## DIRECTIONS FOR THIS TASK:
Reproduce verbatim everything in the records from the line containing "You are a computer-use agent. Screen" down to the line containing "Action: click(103, 58)", including both of those lines.

## DATASET ROWS:
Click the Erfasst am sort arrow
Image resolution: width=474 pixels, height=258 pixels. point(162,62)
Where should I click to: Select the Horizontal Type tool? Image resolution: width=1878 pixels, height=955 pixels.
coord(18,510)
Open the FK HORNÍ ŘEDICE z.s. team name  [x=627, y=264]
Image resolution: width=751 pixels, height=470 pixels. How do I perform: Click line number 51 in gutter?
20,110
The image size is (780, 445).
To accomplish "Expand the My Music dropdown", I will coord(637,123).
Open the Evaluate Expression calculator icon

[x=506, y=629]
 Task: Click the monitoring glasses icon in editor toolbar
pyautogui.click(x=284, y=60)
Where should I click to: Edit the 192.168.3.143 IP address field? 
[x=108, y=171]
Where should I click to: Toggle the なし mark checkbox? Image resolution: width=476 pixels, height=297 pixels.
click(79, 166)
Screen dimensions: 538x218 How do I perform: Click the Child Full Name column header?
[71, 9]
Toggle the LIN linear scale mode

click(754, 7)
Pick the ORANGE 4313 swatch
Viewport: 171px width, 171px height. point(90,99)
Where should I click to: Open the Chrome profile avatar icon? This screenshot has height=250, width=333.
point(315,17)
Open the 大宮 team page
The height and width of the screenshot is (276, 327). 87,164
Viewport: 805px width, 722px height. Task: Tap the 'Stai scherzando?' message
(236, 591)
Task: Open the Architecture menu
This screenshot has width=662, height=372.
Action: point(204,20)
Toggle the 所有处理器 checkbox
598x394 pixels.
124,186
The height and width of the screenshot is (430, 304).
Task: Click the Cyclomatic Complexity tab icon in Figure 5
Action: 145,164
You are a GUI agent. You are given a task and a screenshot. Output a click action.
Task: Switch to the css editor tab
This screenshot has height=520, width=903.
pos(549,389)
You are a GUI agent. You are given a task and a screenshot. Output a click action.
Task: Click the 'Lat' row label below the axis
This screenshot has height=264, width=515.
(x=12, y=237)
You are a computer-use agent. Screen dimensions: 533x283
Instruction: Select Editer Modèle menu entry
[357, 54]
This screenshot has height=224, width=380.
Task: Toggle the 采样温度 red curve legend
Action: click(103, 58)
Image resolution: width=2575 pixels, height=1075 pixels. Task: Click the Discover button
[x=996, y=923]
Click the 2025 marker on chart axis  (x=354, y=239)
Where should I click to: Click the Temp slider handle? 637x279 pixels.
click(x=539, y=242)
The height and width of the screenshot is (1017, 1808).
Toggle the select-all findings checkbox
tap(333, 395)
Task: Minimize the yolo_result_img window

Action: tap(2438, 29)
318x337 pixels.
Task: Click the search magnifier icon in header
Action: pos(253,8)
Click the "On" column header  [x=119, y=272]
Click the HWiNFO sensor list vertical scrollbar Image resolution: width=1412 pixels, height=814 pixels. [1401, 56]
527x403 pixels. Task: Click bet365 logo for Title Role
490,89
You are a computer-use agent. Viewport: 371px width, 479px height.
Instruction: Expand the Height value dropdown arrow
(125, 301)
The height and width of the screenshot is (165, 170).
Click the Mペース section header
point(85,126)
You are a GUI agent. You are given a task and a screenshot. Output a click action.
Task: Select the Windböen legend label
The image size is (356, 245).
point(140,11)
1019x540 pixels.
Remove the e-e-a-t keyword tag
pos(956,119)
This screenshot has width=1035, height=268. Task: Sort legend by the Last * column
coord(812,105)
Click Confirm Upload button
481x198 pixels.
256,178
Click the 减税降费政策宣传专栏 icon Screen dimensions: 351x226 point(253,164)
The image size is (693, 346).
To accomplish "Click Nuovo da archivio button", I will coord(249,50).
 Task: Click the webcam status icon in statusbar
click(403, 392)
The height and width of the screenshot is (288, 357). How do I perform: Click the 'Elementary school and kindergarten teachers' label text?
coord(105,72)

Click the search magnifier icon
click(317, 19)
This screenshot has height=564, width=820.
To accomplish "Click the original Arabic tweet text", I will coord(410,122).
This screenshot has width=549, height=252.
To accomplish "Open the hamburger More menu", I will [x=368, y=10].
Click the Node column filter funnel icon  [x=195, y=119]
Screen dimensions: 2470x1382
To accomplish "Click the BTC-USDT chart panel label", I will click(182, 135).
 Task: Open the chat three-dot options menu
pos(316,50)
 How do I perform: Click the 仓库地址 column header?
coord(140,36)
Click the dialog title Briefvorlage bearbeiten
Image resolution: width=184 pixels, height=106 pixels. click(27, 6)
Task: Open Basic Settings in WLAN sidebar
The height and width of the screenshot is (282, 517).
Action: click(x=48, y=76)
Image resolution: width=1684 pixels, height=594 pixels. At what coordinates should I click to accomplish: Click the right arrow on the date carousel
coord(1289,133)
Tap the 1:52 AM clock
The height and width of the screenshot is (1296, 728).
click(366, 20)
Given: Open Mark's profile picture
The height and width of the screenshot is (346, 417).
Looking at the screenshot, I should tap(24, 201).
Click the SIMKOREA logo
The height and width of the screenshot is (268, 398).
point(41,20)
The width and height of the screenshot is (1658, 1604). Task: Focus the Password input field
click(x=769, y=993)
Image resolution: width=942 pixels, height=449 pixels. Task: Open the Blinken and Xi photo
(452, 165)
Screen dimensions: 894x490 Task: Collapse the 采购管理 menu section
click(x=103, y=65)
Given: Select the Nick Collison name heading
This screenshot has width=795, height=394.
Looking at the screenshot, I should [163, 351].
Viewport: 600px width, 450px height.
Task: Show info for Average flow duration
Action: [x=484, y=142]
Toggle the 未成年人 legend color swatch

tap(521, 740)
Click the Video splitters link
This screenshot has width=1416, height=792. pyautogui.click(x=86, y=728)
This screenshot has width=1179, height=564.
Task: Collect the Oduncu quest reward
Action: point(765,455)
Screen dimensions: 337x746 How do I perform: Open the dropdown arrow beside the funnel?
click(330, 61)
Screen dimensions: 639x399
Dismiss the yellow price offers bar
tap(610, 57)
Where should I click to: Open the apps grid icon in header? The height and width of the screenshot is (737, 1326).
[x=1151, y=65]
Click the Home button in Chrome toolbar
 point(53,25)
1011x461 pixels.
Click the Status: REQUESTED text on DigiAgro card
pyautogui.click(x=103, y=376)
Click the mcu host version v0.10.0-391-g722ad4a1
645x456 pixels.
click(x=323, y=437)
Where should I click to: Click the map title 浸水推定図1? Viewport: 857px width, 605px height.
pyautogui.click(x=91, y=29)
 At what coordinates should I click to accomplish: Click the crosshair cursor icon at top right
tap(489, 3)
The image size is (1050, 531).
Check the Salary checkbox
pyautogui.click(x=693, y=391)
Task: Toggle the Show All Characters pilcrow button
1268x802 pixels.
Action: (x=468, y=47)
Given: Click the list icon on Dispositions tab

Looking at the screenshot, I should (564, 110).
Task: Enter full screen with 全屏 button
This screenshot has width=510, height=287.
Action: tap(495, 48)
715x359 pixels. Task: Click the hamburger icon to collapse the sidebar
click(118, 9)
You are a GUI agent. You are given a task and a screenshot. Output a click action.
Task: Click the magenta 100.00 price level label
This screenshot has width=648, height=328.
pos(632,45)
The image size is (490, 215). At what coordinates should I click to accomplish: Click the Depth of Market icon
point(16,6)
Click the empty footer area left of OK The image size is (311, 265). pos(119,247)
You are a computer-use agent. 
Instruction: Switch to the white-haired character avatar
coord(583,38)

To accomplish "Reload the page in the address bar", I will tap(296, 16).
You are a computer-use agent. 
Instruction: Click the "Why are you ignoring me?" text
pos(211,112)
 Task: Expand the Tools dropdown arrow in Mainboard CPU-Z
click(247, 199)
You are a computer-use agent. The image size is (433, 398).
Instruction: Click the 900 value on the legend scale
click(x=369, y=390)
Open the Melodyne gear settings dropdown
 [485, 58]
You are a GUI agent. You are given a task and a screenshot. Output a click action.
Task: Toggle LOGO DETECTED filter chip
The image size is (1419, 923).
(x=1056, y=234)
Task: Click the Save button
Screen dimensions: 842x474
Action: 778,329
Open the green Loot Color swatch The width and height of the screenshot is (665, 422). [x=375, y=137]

## PROBLEM SOLUTION:
You are a computer-use agent. Screen dimensions: 533x283
Instruction: Select Editer Modèle menu entry
[357, 54]
This screenshot has height=224, width=380.
Task: Toggle the 采样温度 red curve legend
Action: click(103, 58)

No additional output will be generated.